These days ROCm support is more common than a few years ago so you’re no longer entirely dependent on CUDA for machine learning. (Although I wish fewer tools required non-CUDA users to manually install Torch in their venv because the auto-installer assumes CUDA. At least take a parameter or something if you don’t want to implement autodetection.)
Nvidia’s Linux drivers generally are a bit behind AMD’s; e.g. driver versions before 555 tended not to play well with Wayland.
Also, Nvidia’s drivers tend not to give any meaningful information in case of a problem. There’s typically just an error code for “the driver has crashed”, no matter what reason it crashed for.
Personal anecdote for the last one: I had a wonky 4080 and tracing the problem to the card took months because the log (both on Linux and Windows) didn’t contain error information beyond “something bad happened” and the behavior had dozens of possible causes, ranging from “the 4080 is unstable if you use XMP on some mainboards” over “some BIOS setting might need to be changed” and “sometimes the card doesn’t like a specific CPU/PSU/RAM/mainboard” to “it’s a manufacturing defect”.
Sure, manufacturing defects can happen to anyone; I can’t fault Nvidia for that. But the combination of useless logs and 4000-series cards having so many things they can possibly (but rarely) get hung up on made error diagnosis incredibly painful. I finally just bought a 7900 XTX instead. It’s slower but I like the driver better.

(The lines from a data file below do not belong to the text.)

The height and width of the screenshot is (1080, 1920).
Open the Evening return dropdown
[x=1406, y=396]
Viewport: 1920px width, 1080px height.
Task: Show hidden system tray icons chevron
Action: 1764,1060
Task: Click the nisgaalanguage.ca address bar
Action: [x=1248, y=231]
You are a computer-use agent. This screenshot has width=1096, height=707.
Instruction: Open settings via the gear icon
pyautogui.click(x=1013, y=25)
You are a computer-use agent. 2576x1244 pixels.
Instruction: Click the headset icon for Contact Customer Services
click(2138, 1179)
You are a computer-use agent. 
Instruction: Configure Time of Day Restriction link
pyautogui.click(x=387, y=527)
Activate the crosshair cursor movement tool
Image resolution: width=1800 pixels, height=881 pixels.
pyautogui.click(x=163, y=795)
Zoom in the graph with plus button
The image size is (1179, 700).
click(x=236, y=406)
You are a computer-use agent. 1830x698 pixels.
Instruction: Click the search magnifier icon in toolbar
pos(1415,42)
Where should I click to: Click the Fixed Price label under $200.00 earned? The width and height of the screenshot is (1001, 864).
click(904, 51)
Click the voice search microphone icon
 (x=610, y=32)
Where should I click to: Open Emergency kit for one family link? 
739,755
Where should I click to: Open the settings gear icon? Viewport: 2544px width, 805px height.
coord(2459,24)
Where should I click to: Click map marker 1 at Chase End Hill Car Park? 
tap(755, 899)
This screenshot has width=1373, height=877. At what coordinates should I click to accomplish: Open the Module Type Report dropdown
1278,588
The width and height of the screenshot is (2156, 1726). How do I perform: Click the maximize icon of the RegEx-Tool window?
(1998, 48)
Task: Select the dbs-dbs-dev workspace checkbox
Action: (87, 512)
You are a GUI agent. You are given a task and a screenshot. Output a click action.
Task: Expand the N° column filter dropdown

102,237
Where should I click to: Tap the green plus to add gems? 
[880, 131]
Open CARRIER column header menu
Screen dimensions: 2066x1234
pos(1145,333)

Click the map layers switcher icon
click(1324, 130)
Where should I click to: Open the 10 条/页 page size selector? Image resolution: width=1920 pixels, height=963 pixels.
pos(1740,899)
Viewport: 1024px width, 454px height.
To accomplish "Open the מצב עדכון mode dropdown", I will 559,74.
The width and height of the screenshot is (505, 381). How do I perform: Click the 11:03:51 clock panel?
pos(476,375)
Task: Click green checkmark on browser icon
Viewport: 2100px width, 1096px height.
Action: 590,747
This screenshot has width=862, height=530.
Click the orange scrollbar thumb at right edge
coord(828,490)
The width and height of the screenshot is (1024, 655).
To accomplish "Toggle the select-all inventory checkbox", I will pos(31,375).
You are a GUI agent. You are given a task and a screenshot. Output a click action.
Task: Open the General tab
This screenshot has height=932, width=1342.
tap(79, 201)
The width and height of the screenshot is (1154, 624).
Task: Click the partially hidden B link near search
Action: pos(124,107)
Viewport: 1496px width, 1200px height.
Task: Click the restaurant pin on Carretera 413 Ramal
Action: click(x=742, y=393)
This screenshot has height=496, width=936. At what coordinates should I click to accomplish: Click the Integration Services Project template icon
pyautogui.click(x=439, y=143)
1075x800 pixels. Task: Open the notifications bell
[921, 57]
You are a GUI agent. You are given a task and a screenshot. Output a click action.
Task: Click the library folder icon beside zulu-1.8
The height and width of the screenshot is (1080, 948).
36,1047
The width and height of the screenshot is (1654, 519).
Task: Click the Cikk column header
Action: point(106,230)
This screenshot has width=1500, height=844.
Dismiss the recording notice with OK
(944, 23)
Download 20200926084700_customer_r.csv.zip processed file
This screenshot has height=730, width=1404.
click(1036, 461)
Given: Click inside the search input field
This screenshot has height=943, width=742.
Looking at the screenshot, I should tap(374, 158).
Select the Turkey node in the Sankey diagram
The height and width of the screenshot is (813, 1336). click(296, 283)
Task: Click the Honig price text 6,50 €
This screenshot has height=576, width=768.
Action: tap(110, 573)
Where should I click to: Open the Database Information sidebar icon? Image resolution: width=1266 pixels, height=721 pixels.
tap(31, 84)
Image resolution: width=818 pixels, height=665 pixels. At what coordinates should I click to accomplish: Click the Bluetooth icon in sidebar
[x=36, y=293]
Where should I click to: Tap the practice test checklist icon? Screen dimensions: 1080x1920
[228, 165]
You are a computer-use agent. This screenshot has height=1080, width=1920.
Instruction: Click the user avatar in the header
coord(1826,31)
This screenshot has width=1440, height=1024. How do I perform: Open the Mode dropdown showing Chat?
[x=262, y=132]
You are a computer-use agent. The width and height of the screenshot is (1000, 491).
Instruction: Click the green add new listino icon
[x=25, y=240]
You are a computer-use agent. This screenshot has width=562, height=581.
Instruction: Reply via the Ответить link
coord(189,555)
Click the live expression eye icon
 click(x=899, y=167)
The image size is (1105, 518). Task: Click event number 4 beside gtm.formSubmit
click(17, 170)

Oh yeah, the equation completely changes for the cloud. I’m only familiar with local usage where you can’t easily scale out of your resource constraints (and into budgetary ones). It’s certainly easier to pivot to a different vendor/ecosystem locally.
By the way, AMD does have one additional edge locally: They tend to put more RAM into consumer GPUs at a comparable price point – for example, the 7900 XTX competes with the 4080 on price but has as much memory as a 4090. In systems with one or few GPUs (like a hobbyist mixed-use machine) those few extra gigabytes can make a real difference. Of course this leads to a trade-off between Nvidia’s superior speed and AMD’s superior capacity.